Em julho de 2016, a mãe de Roberto, o jovem que havia conseguido seu primeiro emprego, morreu aos 44 anos em decorrência da depressão. Ela foi internada após uma parada cardiorrespiratória e tinha quadro de pneumonia e anemia.
Caso Marcos Vinicius
20 de junho de 2018, Complexo da Maré – Rio de Janeiro
Durante uma ação da Polícia Civil e o Exército, 7 pessoas foram mortas na zona norte do Rio de Janeiro, no dia 20 de junho de 2018. Uma das vítimas, Marcos Vinicius da Silva, adolescente de 14 anos, atingido por uma bala perdida dentro de uma escola, no Complexo de favelas da Maré.

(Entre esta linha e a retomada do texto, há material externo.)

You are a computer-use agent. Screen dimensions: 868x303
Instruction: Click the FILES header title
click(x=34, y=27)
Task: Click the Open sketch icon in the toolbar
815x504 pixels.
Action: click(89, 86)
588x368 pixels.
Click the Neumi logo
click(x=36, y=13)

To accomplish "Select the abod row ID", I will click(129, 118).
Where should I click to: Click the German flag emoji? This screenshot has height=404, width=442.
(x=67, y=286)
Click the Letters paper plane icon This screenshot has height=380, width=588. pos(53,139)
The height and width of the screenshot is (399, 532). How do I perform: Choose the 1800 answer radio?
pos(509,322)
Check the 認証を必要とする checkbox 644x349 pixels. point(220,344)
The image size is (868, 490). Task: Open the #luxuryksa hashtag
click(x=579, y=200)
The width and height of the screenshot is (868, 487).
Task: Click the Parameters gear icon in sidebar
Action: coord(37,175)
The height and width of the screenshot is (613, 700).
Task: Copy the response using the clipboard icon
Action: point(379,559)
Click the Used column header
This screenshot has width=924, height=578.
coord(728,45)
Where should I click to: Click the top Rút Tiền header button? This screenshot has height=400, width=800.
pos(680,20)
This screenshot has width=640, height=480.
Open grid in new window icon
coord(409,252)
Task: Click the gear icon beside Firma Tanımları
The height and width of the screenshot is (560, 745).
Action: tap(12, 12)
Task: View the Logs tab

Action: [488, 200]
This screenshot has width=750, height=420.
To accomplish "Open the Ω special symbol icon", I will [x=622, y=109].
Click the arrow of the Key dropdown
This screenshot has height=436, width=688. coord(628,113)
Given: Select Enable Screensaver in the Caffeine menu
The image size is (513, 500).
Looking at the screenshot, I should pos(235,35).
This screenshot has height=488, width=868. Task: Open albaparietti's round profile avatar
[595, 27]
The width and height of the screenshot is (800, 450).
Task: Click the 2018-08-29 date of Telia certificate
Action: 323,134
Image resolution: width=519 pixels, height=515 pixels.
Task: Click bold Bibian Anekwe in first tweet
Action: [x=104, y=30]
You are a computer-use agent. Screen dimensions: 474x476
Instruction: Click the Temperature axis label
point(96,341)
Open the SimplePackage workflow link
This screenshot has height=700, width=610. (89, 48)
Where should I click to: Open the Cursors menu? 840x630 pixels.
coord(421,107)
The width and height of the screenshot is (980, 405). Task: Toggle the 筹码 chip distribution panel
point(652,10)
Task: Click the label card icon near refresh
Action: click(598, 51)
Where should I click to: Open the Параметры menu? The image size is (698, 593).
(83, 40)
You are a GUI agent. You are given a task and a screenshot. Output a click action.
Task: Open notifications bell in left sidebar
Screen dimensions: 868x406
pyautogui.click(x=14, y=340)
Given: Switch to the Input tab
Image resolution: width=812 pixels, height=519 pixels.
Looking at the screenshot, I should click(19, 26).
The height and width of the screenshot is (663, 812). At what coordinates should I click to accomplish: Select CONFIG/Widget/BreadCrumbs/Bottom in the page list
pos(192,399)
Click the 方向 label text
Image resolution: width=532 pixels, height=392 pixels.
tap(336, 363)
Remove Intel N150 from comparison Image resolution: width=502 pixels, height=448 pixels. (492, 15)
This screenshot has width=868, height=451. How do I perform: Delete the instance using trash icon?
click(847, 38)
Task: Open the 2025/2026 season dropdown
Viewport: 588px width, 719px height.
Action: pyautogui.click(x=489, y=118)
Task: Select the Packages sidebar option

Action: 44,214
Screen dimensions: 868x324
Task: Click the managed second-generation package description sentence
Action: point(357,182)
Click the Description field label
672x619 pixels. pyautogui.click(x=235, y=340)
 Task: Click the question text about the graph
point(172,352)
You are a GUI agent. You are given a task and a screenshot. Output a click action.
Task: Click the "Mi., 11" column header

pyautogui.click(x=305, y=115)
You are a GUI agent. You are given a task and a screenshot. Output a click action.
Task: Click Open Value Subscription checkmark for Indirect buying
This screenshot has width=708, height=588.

"A culpa é desse Estado doente que está matando as nossas crianças com roupa de escola. Estão segurando mochila e caderno, não é arma, não é faca. Não estão roubando e nem se prostituindo, estão estudando!" desabafa Bruna Silva, mãe da vítima, que culpa os policiais pela morte do filho com base no depoimento da própria vítima, que permaneceu lúcida por alguns instantes após o tiro. “Mãe, eu sei quem atirou em mim, eu vi quem atirou em mim. Foi o blindado, mãe. Ele não me viu com a roupa de escola?”
Caso João Pedro
18 de maio de 2020, Complexo do Salgueiro – Rio de Janeiro
Durante uma operação contra o tráfico de drogas que atua na região de São Gonçalo no Complexo do Salgueiro, ocorre uma perseguição e troca de tiros entre policiais e civis. Uma criança inocente foi morta por um fuzil na mira de um policial, enquanto brincava com os amigos na casa dos tios.
Embora o laudo expedido pelo legista confirme, a bala encontrada no abdome da criança tem o mesmo calibre que as usadas pelos policiais envolvidos na operação, os três investigados pelo crime continuam trabalhando normalmente.
O crime ocorreu no mesmo mês em que George Floyd foi assassinado, nos Estados Unidos, por um policial branco que pressionava o joelho sobre seu pescoço até a morte. A sociedade diante ao racismo, a violência policial, e o descaso das autoridades de forma tão explícita, desperta um sentimento de indignação e revolta aos atos desumanos que os negros vêm sofrendo há décadas.
No Brasil, crimes como este ocorrem todos os dias e passam despercebidos aos olhos da sociedade. Portanto, com o episódio do George Floyd, protestos em todos os cantos do mundo e movimentos como Black Lives Matter favoreceu a denúncia e a busca da justiça, o que gerou grande comoção e visibilidade em torno do assassinato de João Pedro.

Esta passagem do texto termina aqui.